The recent decision by the Federal Railroad Administration, in concert with Amtrak and the state, to abandon the old West Baltimore rail tunnel, now breathes new life into all these concepts. They are also fed by the urgent need to stimulate new growth and optimism for the future of West Baltimore.


  1. Are the CSX tracks even in use? It looks like they just dead end at Monroe Street, where they would have continued through the B&P Tunnel

    1. You are correct - I just checked it on Google Earth. Given that, I'd guess the track on the entire little connector between the Western Maryland to Amtrak line has fallen into disrepair. It wouldn't be too terribly difficult to restore it if anyone wanted to, which could conceivably be part of some kind of detour while the Howard Street CSX tunnel is being enlarged (I'm really grasping at straws here).

      I also doubt this option would ever be chosen for MARC service, but I thought I should mention it anyway.

      While I'm at it, here's another aside: Not many years ago, the MTA actually proposed to run MARC service thru the Howard Street tunnel up to 26th Street in Charles Village. If by some remote chance that wasn't already dead, I'd guess it's dead now that the Howard Street tunnel is to be rehabbed for freight.

  2. I've wondered if DMU cars could be used on the western maryland line on the northwest, as there is a need for it. And have a connection to the subway, around Mondawmin.
    The connection to the Penn line to penn station (and at one time, western maryland's hillen station) has a gravel plant in the way, now. I can't imagine the connection could be restored, with the new alignment in the way.
    I remember the pink route, on the MTA 2002 plan, and wondered what would become of it.
    That would be more suited for EMU/DMU, not locomotive hauled trains, which is what we're stuck with, the next 20 years.

    I recall the plan to have MARC service through Howard tunnel. It seemed a little redundant to me, as it closely parallels the Penn Line, north of the city.

    1. Thanks, David. You've outgeeked me here, so I had to look up that DMU stands for Diesel Multiple Unit train. I guess you're probably talking about service up to Westminster. The Western Maryland tracks don't go too close to Mondawmin, so I think that's out. Also, I wouldn't think folks would want the smell of diesel trains through the B&P tunnel if there are stations there, so that might be out. I'm just thinking out loud here.

      So maybe such a MARC line would be would be Westminster to the Reisterstown Plaza Metro Station. But I also just saw that Carroll County's population did not go up last year. Maybe suburban sprawl is finally abating.

      But in the planning biz, you can fit any square peg into any round hole if you're willing to pay for it. A gravel plant? I think that's pretty low on the land use food chain.

      What you're calling the "Pink route" in the 2002 MTA rail plan on the Amtrak tracks was actually the "Purple line". I've got an original hard copy of the report. The color may have changed in the digitization.

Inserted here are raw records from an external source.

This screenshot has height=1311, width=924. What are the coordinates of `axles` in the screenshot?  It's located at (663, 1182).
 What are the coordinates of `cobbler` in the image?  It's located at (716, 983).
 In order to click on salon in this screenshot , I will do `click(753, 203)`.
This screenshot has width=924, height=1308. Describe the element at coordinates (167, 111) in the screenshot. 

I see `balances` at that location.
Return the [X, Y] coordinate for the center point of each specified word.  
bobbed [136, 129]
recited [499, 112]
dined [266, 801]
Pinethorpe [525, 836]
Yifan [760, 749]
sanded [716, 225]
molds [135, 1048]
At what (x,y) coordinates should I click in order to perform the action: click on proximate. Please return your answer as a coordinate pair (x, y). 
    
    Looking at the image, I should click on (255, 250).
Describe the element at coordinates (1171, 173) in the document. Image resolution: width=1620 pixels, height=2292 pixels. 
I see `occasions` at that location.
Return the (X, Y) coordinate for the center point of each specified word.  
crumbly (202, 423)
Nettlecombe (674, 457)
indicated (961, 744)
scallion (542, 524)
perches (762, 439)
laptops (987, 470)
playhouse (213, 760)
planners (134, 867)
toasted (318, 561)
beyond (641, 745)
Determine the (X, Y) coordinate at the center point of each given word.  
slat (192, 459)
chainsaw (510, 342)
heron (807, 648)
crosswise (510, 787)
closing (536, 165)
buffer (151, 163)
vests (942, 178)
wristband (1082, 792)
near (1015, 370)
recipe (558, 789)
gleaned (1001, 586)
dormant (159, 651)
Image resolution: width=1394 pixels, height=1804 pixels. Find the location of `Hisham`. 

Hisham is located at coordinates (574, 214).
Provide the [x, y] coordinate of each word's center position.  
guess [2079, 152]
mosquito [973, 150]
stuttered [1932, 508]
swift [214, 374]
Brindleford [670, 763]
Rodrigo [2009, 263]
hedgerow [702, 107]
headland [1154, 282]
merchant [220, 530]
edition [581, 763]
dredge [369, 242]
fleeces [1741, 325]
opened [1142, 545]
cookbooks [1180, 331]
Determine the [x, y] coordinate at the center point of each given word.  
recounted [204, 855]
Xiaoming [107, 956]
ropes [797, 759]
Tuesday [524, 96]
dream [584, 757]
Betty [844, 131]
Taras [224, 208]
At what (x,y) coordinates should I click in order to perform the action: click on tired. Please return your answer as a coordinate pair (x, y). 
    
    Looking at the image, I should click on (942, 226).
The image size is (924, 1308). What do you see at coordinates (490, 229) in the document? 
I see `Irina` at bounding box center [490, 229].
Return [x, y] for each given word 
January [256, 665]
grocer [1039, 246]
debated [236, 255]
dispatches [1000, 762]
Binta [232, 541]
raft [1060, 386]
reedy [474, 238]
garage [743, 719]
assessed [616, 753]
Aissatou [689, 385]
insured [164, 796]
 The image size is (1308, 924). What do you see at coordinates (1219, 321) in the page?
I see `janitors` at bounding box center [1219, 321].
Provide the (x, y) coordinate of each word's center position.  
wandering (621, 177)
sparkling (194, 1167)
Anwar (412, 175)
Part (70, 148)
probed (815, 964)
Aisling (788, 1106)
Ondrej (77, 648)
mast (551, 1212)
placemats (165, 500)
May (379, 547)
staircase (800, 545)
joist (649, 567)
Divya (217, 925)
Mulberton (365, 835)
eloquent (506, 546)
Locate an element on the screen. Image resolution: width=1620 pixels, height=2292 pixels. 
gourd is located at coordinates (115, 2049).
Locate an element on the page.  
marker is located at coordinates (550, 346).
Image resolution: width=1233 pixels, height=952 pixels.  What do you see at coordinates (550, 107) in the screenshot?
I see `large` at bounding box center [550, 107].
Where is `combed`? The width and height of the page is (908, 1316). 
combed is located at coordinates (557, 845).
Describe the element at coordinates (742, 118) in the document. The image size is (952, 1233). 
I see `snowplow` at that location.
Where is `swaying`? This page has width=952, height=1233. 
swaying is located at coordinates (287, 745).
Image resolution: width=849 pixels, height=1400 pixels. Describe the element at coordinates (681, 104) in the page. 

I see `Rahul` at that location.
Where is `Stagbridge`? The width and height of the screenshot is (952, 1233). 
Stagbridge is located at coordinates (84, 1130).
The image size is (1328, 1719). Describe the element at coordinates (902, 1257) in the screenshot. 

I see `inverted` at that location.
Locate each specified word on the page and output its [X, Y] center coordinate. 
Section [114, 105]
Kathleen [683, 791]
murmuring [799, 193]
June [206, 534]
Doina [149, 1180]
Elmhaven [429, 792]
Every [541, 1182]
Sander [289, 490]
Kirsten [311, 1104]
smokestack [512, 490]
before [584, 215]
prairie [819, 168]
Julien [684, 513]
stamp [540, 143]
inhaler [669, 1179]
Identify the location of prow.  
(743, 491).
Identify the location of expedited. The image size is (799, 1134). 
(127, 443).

  3. So is there an estimate for how much it would cost to rehabilitate the existing tunnel, which if I recall was built in the 1870's and suffers from water intrusion?

    1. No, the Environmental Impact Statement does not have a cost estimate for the rehabilitation of the existing tunnel because that alternative was rejected before getting to that stage, for the main reason that the entire line would have to be shut down for up to several years to do such a rehab. That would no longer be a problem if the existing tunnel was only used for local service.

      By the way, I just discovered that the link to the project "Record of Decision" above in the second paragraph was dead so I just fixed it. But I should probably just refer to the project's home page, which I doubt that they'll change - http://www.bptunnel.com/

      You can get to the various project documents from there if you're interested.